SOWETAN | Vigilantism no solution to crime

A crime scene
A crime scene
Image: 123RF/Paul Fleet

There isn’t a day that goes by without most of us seeing images of violent crime in SA. 

Whether we are direct victims of thuggery or distant witnesses, violent crime is uppermost in the minds of most people who live in this country. 

Police are often overwhelmed and under-resources to deal with it. In some instances, they too are complicit in it.

This raises the level of anger among ordinary citizens who look to law enforcement for protection and justice. This is why many believe the only way to push back against the scourge of crime is mob justice. 

Crime statistics for the last quarter of 2023 show that at least 431 murders were linked to vigilantism and mob justice attacks in the country. 

Gauteng registered 84 incidents, followed by the Eastern Cape with 80 and KwaZulu-Natal with 78. 

Time and again this publication has condemned the growing practice of vigilantism as a response to crime. It is not only unhelpful and criminal itself but inherently breeds to anarchy.

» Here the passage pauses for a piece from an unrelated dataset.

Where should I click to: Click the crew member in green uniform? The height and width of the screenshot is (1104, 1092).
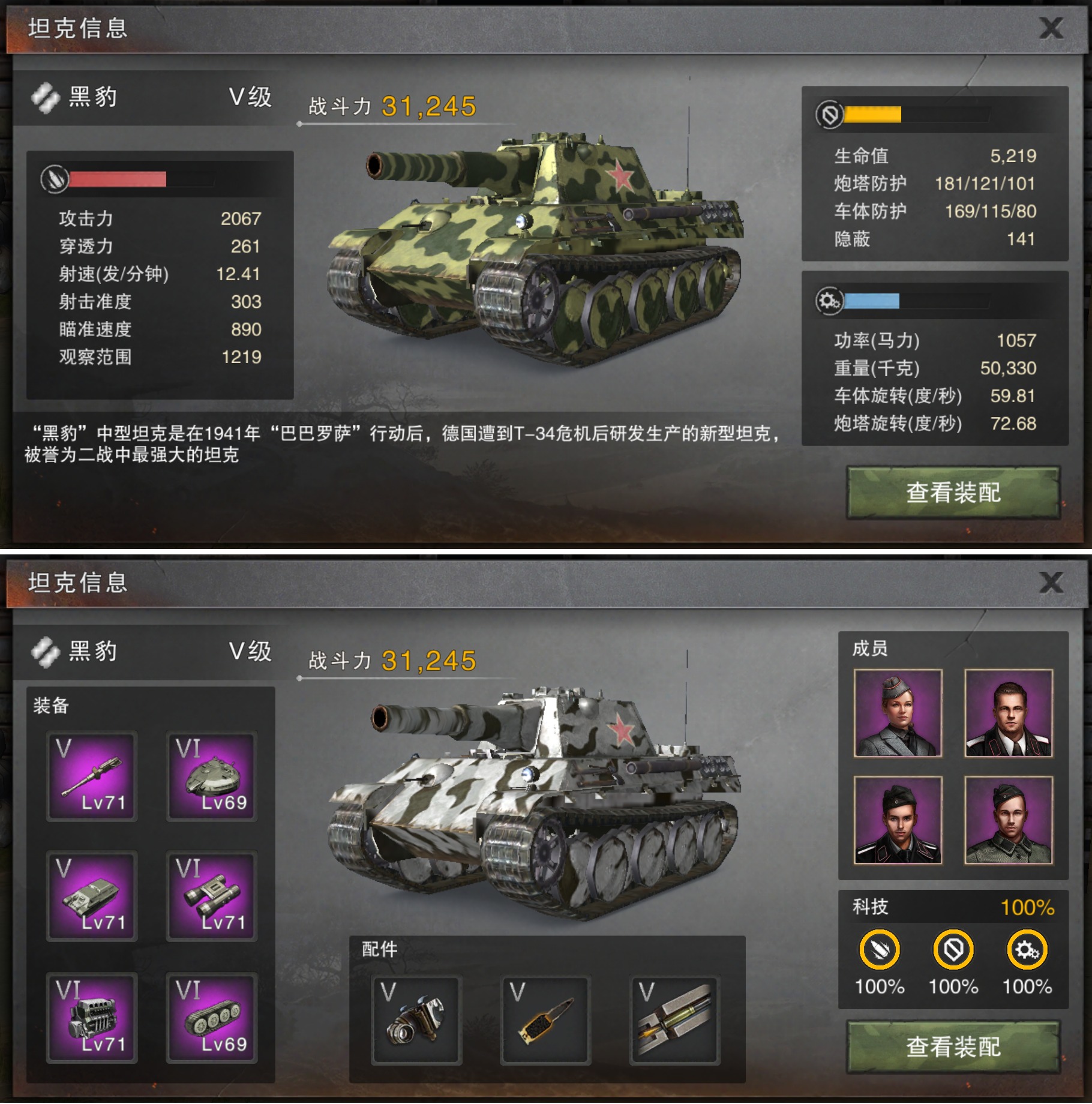pyautogui.click(x=1008, y=820)
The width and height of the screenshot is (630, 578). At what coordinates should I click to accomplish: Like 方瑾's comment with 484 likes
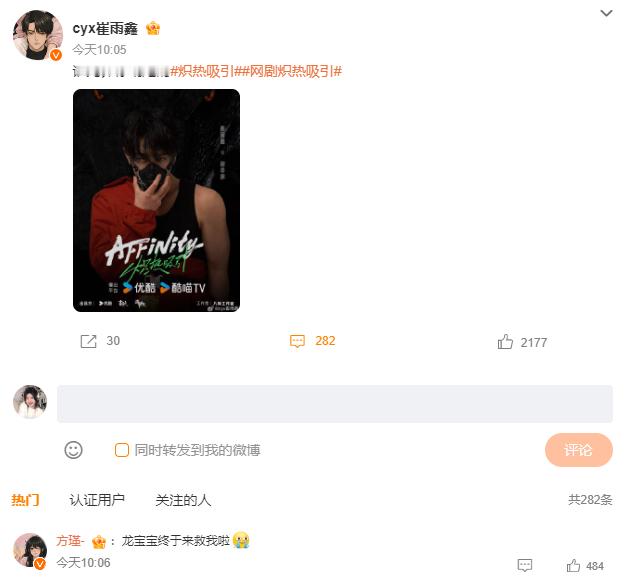573,566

Today, we report that two men were attacked by members of the community in Diepkloof, Soweto, last week after they were seen carrying a TV. By just seeing the men carrying a TV, community members assumed it was stolen. 

But it wasn’t. It was a gift from a man for whom they had done work earlier in the week. 

The attack on the two was so savage that one died while another is in hospital. 

Proponents of so-called mob justice often say that attacks on people who turn out to be innocent are minimal in the broader context of those who are guilty.

This sentiment is misguided.

No one should ever experience violence because our anger and fear of criminals has led us to turn on one another with savagery. 

Doing so is not activism. It is a reinforcement of lawlessness which ultimately renders no one safe. 

The fact that our law enforcement and criminal justice system often fails to deal with criminals does not mean we ought to create a society where the risk of senseless violence, against anyone, is heightened. 

If anything, we must pile the pressure on those who have the constitutional obligation to protect us to do their job.  Where they fail, as they often do, they must be removed. 

But we must never accept that vigilantism will make our society a safer place. It never has.